Problem to work on: As the answer, give every line of the records that includes the word "chart".

Stored records
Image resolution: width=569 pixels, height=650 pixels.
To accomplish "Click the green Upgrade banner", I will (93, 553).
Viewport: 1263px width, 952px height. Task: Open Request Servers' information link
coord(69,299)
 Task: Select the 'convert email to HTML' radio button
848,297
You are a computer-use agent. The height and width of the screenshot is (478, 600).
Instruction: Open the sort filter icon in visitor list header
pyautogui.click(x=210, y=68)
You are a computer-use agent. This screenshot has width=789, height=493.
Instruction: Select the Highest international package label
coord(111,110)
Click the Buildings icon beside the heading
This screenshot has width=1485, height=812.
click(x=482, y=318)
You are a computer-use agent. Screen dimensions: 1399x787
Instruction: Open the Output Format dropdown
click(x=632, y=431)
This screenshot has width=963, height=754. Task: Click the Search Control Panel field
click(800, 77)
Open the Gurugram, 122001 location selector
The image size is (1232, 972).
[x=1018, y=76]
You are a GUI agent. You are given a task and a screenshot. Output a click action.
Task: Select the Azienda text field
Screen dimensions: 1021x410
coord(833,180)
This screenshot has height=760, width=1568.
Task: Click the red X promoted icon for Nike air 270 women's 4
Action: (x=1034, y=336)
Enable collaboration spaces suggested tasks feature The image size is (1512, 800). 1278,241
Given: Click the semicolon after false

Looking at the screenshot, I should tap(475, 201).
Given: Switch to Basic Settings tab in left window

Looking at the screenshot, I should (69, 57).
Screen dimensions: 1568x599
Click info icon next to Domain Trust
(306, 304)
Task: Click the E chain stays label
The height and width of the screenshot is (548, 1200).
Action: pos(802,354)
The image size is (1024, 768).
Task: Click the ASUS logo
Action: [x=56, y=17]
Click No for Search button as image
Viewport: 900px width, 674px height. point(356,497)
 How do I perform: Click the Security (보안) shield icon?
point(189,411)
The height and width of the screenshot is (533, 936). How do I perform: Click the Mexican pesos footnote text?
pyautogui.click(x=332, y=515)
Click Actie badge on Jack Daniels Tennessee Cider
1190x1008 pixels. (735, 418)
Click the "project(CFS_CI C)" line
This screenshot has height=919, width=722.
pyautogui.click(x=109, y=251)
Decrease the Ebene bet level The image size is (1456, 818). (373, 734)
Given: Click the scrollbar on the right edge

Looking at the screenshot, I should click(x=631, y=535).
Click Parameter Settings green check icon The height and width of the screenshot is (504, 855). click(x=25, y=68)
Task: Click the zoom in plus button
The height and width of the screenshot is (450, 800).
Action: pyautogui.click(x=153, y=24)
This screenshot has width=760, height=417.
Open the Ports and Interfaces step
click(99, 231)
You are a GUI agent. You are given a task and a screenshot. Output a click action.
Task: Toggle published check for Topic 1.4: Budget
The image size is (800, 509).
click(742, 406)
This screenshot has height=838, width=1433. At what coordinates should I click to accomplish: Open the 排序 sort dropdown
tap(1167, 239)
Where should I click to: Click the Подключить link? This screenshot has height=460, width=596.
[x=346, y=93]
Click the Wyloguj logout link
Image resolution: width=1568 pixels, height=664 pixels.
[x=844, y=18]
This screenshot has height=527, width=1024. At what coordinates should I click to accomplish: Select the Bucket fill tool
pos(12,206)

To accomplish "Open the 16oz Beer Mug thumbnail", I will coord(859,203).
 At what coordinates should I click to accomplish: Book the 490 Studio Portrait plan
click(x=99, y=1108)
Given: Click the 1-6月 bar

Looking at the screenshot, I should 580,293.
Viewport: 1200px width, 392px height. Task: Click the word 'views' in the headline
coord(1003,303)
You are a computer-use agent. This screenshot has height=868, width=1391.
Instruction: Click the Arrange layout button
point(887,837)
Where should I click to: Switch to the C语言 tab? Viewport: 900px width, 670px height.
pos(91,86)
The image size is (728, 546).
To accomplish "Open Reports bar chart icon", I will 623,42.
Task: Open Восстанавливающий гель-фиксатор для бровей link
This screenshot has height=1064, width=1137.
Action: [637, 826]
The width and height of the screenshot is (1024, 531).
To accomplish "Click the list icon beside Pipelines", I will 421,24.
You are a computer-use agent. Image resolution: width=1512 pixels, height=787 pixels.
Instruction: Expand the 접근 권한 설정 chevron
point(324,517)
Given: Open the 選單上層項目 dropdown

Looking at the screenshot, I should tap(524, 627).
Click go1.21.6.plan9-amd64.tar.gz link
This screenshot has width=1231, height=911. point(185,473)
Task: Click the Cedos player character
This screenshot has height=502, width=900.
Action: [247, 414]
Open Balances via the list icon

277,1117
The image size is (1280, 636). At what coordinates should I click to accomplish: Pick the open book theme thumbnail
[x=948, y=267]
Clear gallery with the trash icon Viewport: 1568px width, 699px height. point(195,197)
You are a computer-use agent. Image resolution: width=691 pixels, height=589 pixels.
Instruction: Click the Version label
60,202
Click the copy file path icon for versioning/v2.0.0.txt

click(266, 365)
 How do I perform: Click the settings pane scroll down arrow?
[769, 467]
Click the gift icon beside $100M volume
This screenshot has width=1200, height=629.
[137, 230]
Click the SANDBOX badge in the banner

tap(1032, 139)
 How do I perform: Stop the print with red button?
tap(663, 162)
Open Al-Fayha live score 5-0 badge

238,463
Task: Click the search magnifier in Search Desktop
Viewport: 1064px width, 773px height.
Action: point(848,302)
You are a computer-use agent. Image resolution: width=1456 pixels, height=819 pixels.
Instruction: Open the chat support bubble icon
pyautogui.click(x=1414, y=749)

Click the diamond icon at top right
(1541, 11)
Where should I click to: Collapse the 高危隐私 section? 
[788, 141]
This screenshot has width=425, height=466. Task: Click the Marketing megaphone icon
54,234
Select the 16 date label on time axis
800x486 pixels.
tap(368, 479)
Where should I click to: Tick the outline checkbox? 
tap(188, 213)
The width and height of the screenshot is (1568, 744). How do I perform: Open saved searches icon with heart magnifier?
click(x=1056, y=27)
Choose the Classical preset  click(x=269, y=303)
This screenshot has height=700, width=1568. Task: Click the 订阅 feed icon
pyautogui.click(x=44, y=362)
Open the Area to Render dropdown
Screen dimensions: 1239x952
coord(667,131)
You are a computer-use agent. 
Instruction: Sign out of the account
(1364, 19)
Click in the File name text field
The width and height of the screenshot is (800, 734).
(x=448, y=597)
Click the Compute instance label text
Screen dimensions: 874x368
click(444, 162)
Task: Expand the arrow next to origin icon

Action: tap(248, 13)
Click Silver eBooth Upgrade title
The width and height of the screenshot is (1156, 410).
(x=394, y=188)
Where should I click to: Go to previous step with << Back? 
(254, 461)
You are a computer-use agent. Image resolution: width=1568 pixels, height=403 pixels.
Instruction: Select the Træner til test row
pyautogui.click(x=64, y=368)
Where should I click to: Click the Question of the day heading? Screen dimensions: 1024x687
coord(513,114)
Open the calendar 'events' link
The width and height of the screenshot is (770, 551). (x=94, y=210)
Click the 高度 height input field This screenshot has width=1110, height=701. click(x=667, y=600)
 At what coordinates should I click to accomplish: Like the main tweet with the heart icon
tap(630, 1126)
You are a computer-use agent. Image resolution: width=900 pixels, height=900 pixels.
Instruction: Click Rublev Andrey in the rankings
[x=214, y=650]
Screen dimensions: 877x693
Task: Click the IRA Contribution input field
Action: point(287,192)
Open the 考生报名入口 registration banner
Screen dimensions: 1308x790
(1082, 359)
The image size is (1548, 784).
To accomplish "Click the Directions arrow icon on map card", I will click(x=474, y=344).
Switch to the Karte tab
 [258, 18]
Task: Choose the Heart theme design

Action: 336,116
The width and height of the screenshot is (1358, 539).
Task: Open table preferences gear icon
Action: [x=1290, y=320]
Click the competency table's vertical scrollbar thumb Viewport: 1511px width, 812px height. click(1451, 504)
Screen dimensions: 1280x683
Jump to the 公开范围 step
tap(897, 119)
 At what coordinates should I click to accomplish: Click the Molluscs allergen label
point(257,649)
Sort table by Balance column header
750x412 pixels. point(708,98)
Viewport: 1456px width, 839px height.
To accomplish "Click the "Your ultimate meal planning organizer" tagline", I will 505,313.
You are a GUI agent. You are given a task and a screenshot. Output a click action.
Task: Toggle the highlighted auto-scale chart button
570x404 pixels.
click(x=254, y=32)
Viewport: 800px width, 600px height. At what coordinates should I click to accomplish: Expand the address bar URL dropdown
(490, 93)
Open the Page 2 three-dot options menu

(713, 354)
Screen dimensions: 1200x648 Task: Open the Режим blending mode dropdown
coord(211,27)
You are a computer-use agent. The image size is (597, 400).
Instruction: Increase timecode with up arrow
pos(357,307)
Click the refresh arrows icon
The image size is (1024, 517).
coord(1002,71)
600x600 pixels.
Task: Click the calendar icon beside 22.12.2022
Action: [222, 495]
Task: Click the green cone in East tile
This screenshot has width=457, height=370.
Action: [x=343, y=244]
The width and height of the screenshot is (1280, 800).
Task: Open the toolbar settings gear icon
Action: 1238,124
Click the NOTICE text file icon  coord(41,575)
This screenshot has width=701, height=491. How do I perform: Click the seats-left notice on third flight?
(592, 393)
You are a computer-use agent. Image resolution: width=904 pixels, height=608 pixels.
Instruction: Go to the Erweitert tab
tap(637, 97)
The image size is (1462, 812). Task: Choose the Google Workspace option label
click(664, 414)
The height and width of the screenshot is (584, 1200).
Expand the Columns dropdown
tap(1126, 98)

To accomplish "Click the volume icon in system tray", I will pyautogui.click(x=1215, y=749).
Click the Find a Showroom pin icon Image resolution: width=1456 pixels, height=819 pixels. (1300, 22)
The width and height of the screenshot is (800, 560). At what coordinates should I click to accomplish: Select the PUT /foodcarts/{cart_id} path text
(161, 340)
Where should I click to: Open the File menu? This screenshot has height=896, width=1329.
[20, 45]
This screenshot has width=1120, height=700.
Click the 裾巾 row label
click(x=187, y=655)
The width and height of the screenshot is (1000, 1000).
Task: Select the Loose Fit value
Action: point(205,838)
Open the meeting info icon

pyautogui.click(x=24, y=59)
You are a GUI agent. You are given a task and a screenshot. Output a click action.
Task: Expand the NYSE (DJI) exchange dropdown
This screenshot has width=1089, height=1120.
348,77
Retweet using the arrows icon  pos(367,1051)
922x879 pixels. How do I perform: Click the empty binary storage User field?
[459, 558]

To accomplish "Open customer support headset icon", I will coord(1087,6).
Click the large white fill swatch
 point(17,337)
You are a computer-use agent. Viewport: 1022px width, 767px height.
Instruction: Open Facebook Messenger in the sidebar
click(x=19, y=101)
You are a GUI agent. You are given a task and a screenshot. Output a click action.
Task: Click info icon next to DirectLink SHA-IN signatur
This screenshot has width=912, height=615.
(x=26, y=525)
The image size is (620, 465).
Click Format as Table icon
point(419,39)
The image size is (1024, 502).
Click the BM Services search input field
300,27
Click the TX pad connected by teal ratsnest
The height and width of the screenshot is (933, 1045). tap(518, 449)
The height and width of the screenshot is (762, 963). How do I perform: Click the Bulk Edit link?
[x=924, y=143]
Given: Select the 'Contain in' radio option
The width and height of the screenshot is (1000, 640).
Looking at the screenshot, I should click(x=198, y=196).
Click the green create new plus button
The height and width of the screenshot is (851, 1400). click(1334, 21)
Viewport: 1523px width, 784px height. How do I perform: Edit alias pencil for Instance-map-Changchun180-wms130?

Problem solution:
To accomplish "Open Reports bar chart icon", I will 623,42.
Task: Toggle the highlighted auto-scale chart button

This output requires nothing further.